Faizpur Municipal Corporation was established in 1889.

List of presidents of corporation

1. Khushal Hari Chaudhari (31/03/1906 to 31/03/1935)
2. Totaram Badhu Mahajan (01/04/1936 to 31/03/1939)
3. Hiraman Lakshiman Saraf (29/08/1942 to 20/01/1949)
4. Baliram Bapu Waghulde (20/01/1949 to 20/04/1952) & (31/12/1957 to 31/05/1961) 1st president. Directly elected by people.
5. Natu Devram Mahajan (21/04/1952 to 16/02/1957)
6. Lalu Sona Chaudhari (31/05/1961 to 31/07/1967)
7. Asaram Hari Bharambe (01/08/1967 to 1971)
8. Shankar Baliram Waghulde (17/12/1974 to 05/02/1981) Directly elected by people.
9. Choldas Bomtu Patil (15/05/1985 to 17/12/1991)
10. Bhaskar Kashiram Chaudhari (18/12/1991 to 02/08/1994)
11. Pramod Kashinath Chaudhari(12/09/1994 to 17/12/1996)
12. Pandurang Dagadu Saraf (18/12/1996 to 17/12/1997)
13. Milind Shankar Waghulde(18/12/1997 to 17/12/1998) & (26/12/2006 to 25/06/2009)Directly elected by people
14. Malati Pralhad Saraf(18/12/1998 to 17/12/2001) 1st female president of corporation.
15. Ashalata Pramod Chaudhari (18/12/2001 to 21/12/2006)Directly Elected by people.
16. Nilesh Muralidhar Rane (26/12/2009 to 25/12/2011& 22/07/2014 to 25/01/2016)
17. Amita Hemraj Chaudhari (26/12/2011 to 27/07/2014 & 10/02/2016 to 25/12/2016)
18. Shahnaz Bi Shaikh Yusuf (25/01/2016 to 09/02/2016)
19. Mahanda Ravindra Tekam-Hole (26/12/2016 to ) Directly elected by people.

== Education ==
Faizpur has many schools, colleges, private institutions & coaching classes. Lots of students from surrounding villages also come here for educational purposes.
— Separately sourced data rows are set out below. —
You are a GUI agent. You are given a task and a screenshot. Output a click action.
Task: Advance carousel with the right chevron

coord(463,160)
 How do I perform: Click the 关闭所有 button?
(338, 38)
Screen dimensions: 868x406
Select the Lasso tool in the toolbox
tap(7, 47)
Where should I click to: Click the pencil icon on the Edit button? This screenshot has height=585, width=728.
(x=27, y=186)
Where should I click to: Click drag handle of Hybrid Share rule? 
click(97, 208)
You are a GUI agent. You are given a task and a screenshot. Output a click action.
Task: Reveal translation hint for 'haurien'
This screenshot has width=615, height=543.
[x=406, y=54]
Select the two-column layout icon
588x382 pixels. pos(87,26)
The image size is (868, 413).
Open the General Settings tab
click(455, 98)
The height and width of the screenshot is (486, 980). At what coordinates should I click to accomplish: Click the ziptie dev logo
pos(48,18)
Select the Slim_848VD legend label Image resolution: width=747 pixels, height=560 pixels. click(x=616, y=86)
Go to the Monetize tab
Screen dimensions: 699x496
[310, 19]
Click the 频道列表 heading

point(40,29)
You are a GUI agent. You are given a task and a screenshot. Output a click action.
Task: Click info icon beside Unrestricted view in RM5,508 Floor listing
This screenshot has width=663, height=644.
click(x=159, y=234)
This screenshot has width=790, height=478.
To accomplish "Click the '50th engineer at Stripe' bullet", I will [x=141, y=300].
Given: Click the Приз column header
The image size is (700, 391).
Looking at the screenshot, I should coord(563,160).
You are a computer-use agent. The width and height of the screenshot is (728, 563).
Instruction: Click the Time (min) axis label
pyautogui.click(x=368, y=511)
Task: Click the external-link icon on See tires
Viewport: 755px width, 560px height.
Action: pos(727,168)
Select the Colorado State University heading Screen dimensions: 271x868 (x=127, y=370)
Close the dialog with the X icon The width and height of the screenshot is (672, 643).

Because of that, Faizpur emerged as education hub of this area.

=== Schools ===

- Municipal High School, Faizpur
- Kusumtai Madhukarrao Chaudhari Vidyalaya, Faizpur
- Shakuntala Jivram Mahajan Madhyamik Vidyalaya, Faizpur
- Moulana Abul kalam aazad highschool
- Fatema Girls Highschool millat nagar
- P.Y.Chaudhari Primary School, Faizpur
- Shanti Vidya Mandir, Faizpur
- Childhood Play School, Faizpur
- Dr. Ulhas Patil English Medium School, Savda Road, Faizpur
- J. T. Mahajan English Medium School, Yawal Road, Faizpur
- Wisdom English Medium School
- BAJME ADAB URDU SCH FAIZPUR School
- Zillah Parishad Urdu Boys School No. 1, 2 & 3
- Zillah Parishad Urdu Girls School No. 1 & 2

=== Colleges ===

- TVES'S Dhanaji Nana Mahavidyalaya, Faizpur
- TVES'S Honorable Loksevak Madhukarrao Chaudhari College of Pharmacy, Faizpur
- J. T. Mahajan College of Engineering, Nhavi Marg, Faizpur
- Shri Chakradhar Gurukul Sanskrit Mahavidyalaya, Faizpur

==Tourist places==
- Pal Hill station (35 km)
- Manudevi Mandir (30 km)
- Changdev Maharaj Mandir (25.2 km)
- Jawaharlal Nehru Udyan, Near Bus Stand, Faizpur (0.5 km)

== Notable people ==
Bal Sitaram Mardhekar - A Marathi writer who brought about a radical shift of sensibility in Marathi poetry.